Dance: The Phenomenon I
DCE 610-01
Fall 2000
3/3 (3 semester hours/ 3 credits)
MW 3:30-4:45
HHP 319
Ann Dils
Office Hours: MW 12:00-2:00 or by appointment
 

Course Description: An exploration and confrontation with the meaning and nature of dance as a scholarly pursuit and aspect of culture.

Course Objectives:
1. to understand approaches to dance studies research;
2. to explore elements that underpin dance research and writing - the experiential, the interpretive, the dialogical, and the polyphonic - and gain facility in selected approaches to those elements;
3. to explore issues important to current dance research;
4. to use that understanding and those explorations to communicate effectively about dance, especially through writing.

Required Reading: The Routledge Dance Studies Reader. Ed. Alexandra Carter, New York: Routledge, 1998 and Ann Cooper Albright, Choreographing Difference, Wesleyan University Press, 1997.

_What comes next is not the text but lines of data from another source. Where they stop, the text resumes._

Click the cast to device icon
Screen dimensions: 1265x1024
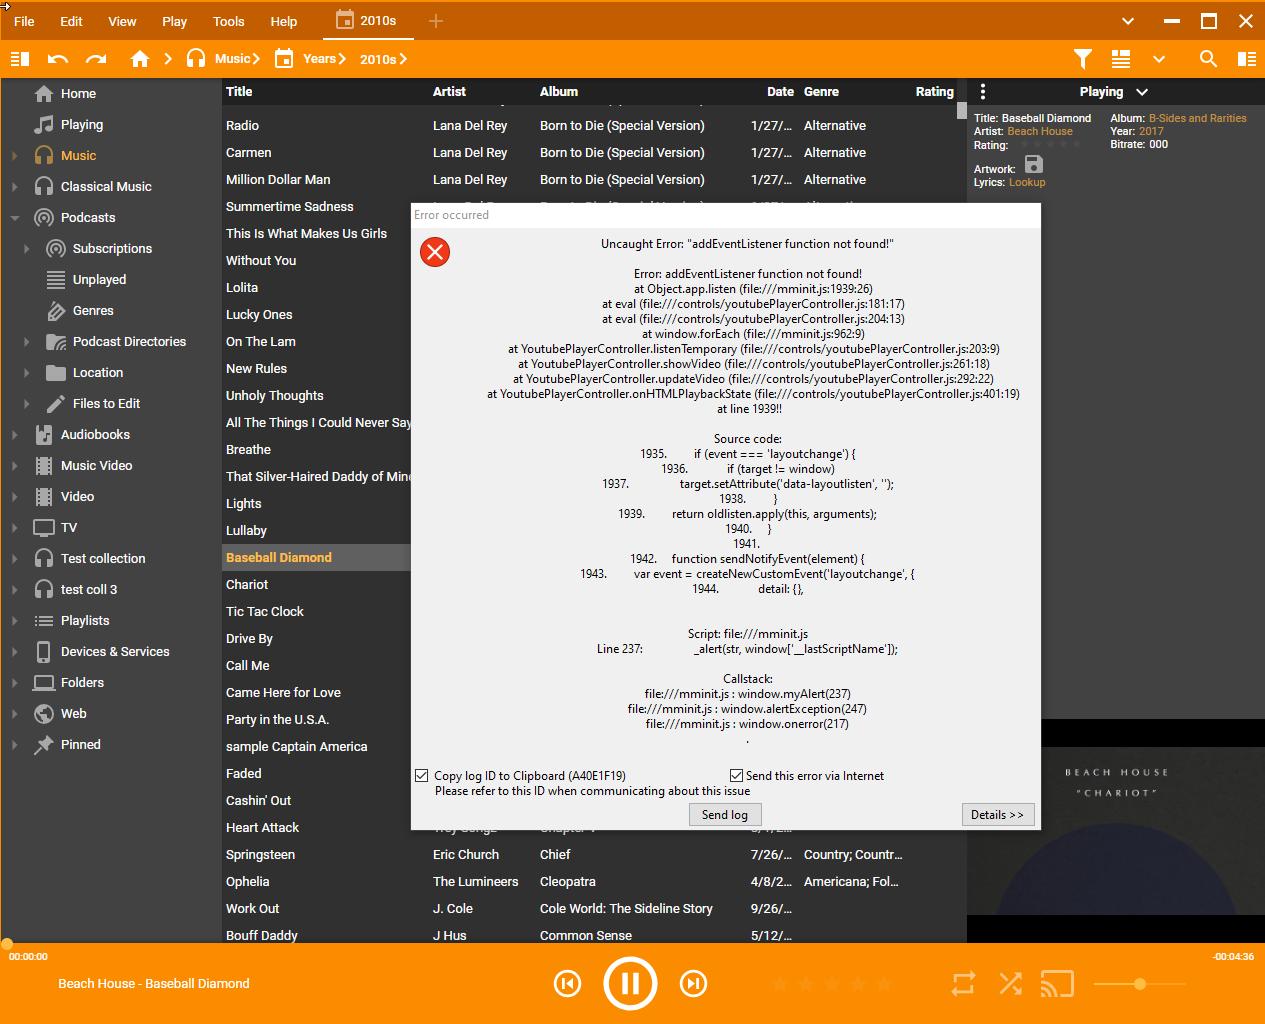coord(1057,984)
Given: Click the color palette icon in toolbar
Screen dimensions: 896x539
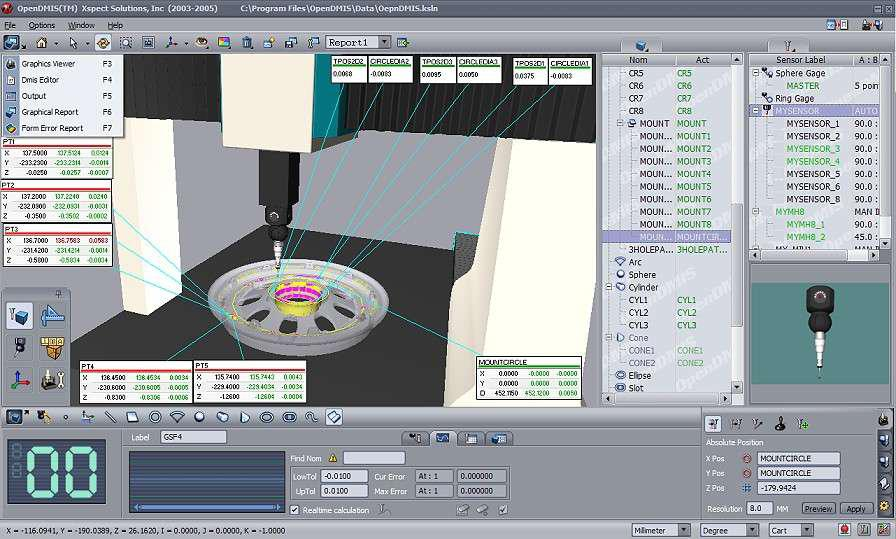Looking at the screenshot, I should click(223, 43).
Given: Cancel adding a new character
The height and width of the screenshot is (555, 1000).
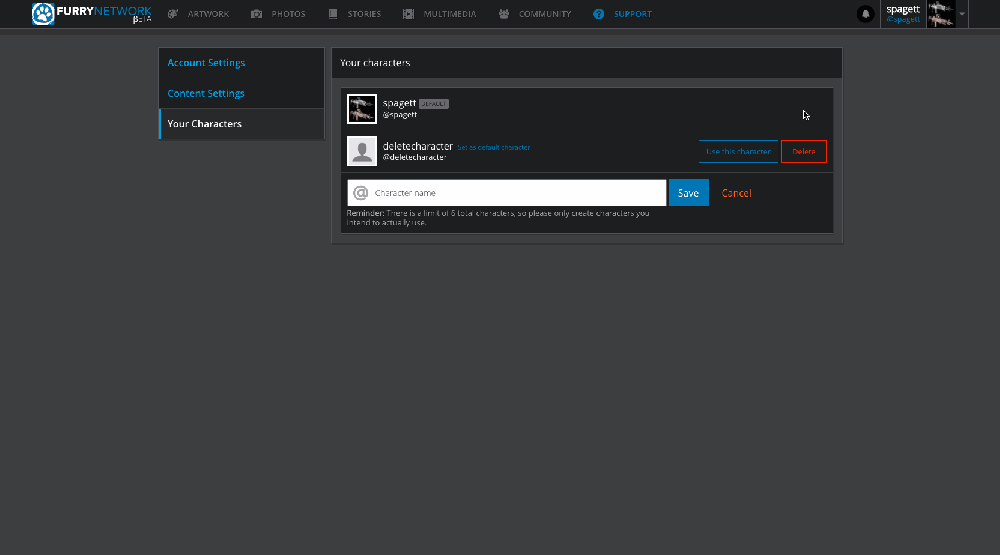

Course Calendar: August 21-December 11

Monday, August 21: Course introduction

Wednesday, August 23: Discuss introductions to both texts

THE EXPERIENTIAL
Monday, August 28
Read: The Routledge Dance Studies Reader. Part I: Making Dance: "Introduction" (19-22); #2 "Choreographers: Dancing for de Valois and Ashton" (23-28); #3 "Torse: There Are No Fixed Points in Space" (29-34); #4 "’No’ to Spectacle…" (35); #5 "Pina Bausch: Dance and Emancipation" (36-45); #6 "Imaginary Homelands: Creating a New Dance Language" (46-52)

Wednesday, August 30
Read: The Routledge Dance Studies Reader. Part II: Performing Dance: "Introduction" (53-56); #7 "Dancers Talking About Performance" (57-65); #8 "I Am a Dancer" (66-71); #9 "A Dancing Consciousness" (72-80); #10 "Spacemaking: Experiences of a Virtual Body" (81-88)

Wednesday, September 6
Read: The Routledge Dance Studies Reader. Part III: Reviewing Dance; "Introduction" (89-90); #11 "Bridging the Critical Distance" (91-97); #12 "Between Description and Deconstruction" (98-107); #13 "Oh, That Pineapple Rag!" (108-112); #14 "Spring: Ashton’s Symphonic Variations in America" (113-118)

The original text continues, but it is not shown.